Встав на точку зрения Хеллингера, можно обнаружить, что безупречный образ Христа, постепенно, начинает блекнуть, становиться все менее духовным, все более безнравственным, и все более бесчеловечным.
В одной из своих книг Хеллингер приводил пример того, как, с его точки зрения, нужно выстраивать взаимообмен между людьми, соблюдая закон равновесия. Хеллингер рассказывал о том времени, когда он служил миссионером. В то время он много помогал одному из своих прихожан,– очень бедному человеку. Прихожанин захотел отблагодарить Хеллингера, и принес ему какие-то жалкие гроши, которые он, с большим трудом, наскреб.

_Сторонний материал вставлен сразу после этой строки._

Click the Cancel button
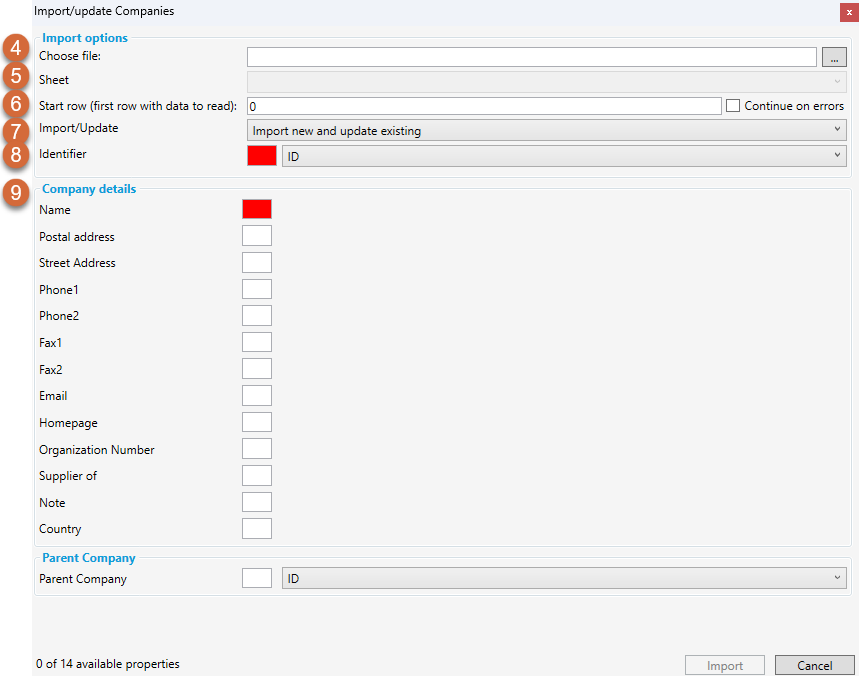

Хеллингер, видя его бедность, вначале не хотел брать его денег, а хотел, напротив, дать ему своих, но затем он, по его выражению, «одумался», и -взял. Хеллингер уже в то время интересовался проблемами совести и ее влиянием на судьбу человека, а потому понял, что прихожанин стремился отдать ему деньги затем, чтобы восстановить баланс между «давать и брать», и уменьшить, тем самым, давление совести, которая давила на него чересчур сильно потому, что он от Хеллингера много получал, но ничего не отдавал ему взамен. Хеллингер понял, что, если он не примет деньги, то прихожанин лишится покоя, а потому, из соображений гуманности, деньги принял, хотя сумма была такой маленькой, что пользы ему от нее никакой не было. Но, зато, польза от того, что он принял деньги, была для прихожанина.

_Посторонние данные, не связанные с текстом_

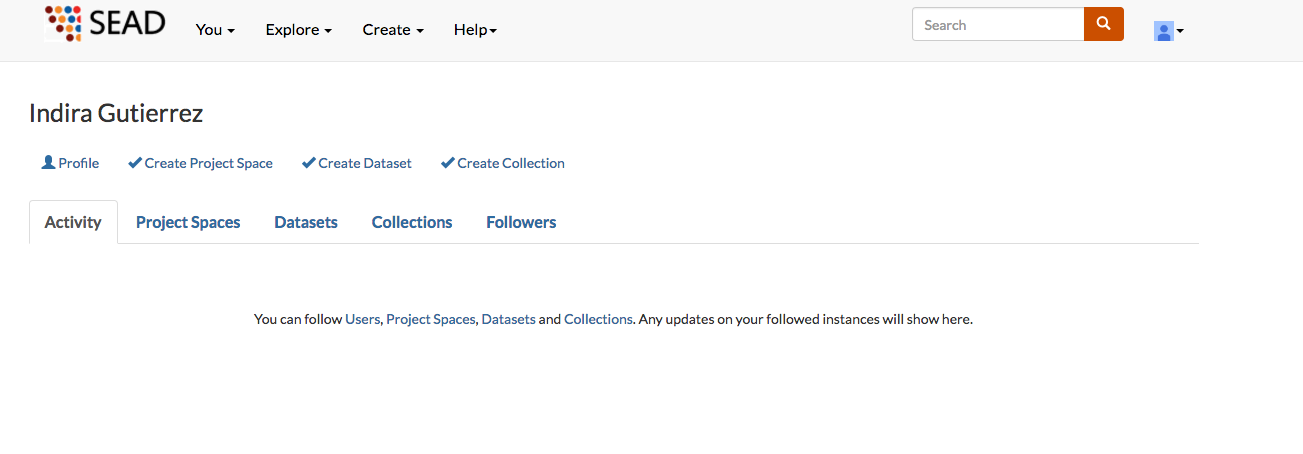Click checkmark icon beside Create Dataset
The width and height of the screenshot is (1303, 454).
coord(309,163)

Мне хочется продолжить мысль Хеллингера в отношении Христа, и обратить внимание читателей на еще одну его негативную особенность, которая, как мне кажется, является, более разрушительной, чем разрушительны те особенности, которые церковь приписывает традиционно-проклинаемым ею персонажам: Иуде и Люциферу. Эта особенность: брать чужое на себя, отрабатывать что-то за других. Взяв на себя людские грехи, Христос совершил грех гордыни, и, по сути,– совершил тот же самый магический обряд, о котором я уже упоминала всвязи с языческими священнослужителями: перебросил чужие грехи на козла отпущения. Никакой святости в этом акте, если присмотреться к нему повнимательнее,-нет. Никаких поводов для прославления Христа за совершение этого акта тоже нет,– даже, принимая во внимание то, что Христос сделал козлом отпущения не невинное животное, а- себя самого.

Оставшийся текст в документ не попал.